#### REQUIREMENTS
[A] For each statement, say whether it agrees with the Nooks review and quote the words of the review that decide it: (i) Nooks isolates the operating system from failures of drivers or extensions; (ii) the review was posted on a Tuesday; (iii) the paper closes with a summary of testing that includes performance numbers.
[B] Answer from the Nooks review:
(i) Who sent it?
(ii) Who wrote the next message?
(iii) Which failures cause the OS crashes that Nooks intends to reduce?
[C] Print the part of the Nooks review between "Date: Mon Jan" and "the performance numbers.", inclusive.

====== QUOTED PASSAGE

Review of Nooks paper - Swift et al...

From: Prasanna Kumar Jayapal (prasak_at_winse.microsoft.com)
Date: Mon Jan 26 2004 - 13:36:22 PST

  • Next message: Slavik Krassovsky: "Mike Swift, Brian Bershad, and Henry Levy. Improving the Reliability of Commodity Operating Systems."

     

    This paper "Improving the Reliability of Commodity Operating Systems", describes the architecture, implementation and performance of Nooks, a new OS subsystem that isolates the OS from driver or extension failures. Nooks intends to significally reduce the OS crashes that happen due to the extension-related failures. The authors very nicely describe the need for Nooks, its design and implementation and in the end summarize their testing with the performance numbers.

============
====== GIVEN DATA

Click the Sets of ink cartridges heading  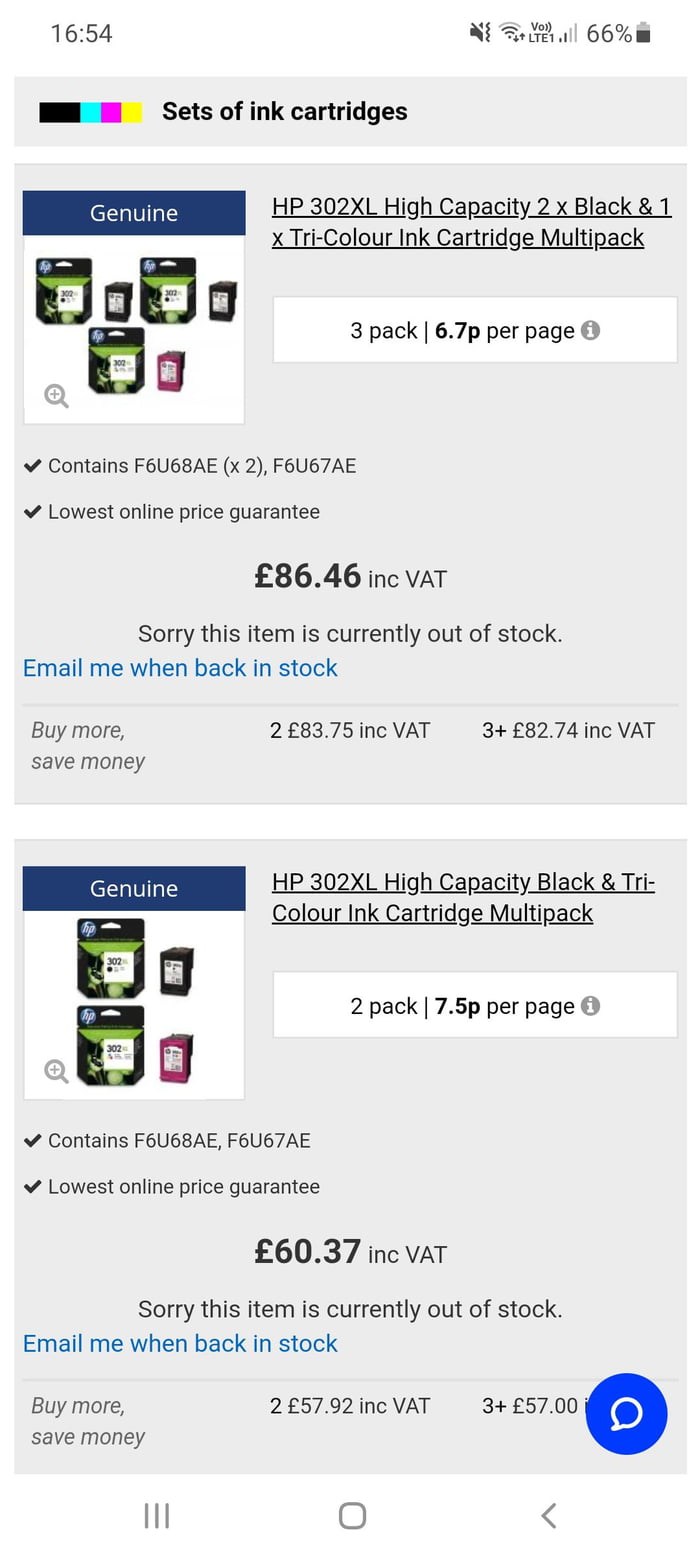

============

#### REPLIES
[A]
(i) Yes: "isolates the OS from driver or extension failures"
(ii) No: "Mon Jan 26 2004 - 13:36:22 PST"
(iii) Yes: "in the end summarize their testing with the performance numbers"

[B]
(i) Prasanna Kumar Jayapal
(ii) Slavik Krassovsky
(iii) Extension-related failures

[C]
Date: Mon Jan 26 2004 - 13:36:22 PST

  • Next message: Slavik Krassovsky: "Mike Swift, Brian Bershad, and Henry Levy. Improving the Reliability of Commodity Operating Systems."

     

    This paper "Improving the Reliability of Commodity Operating Systems", describes the architecture, implementation and performance of Nooks, a new OS subsystem that isolates the OS from driver or extension failures. Nooks intends to significally reduce the OS crashes that happen due to the extension-related failures. The authors very nicely describe the need for Nooks, its design and implementation and in the end summarize their testing with the performance numbers.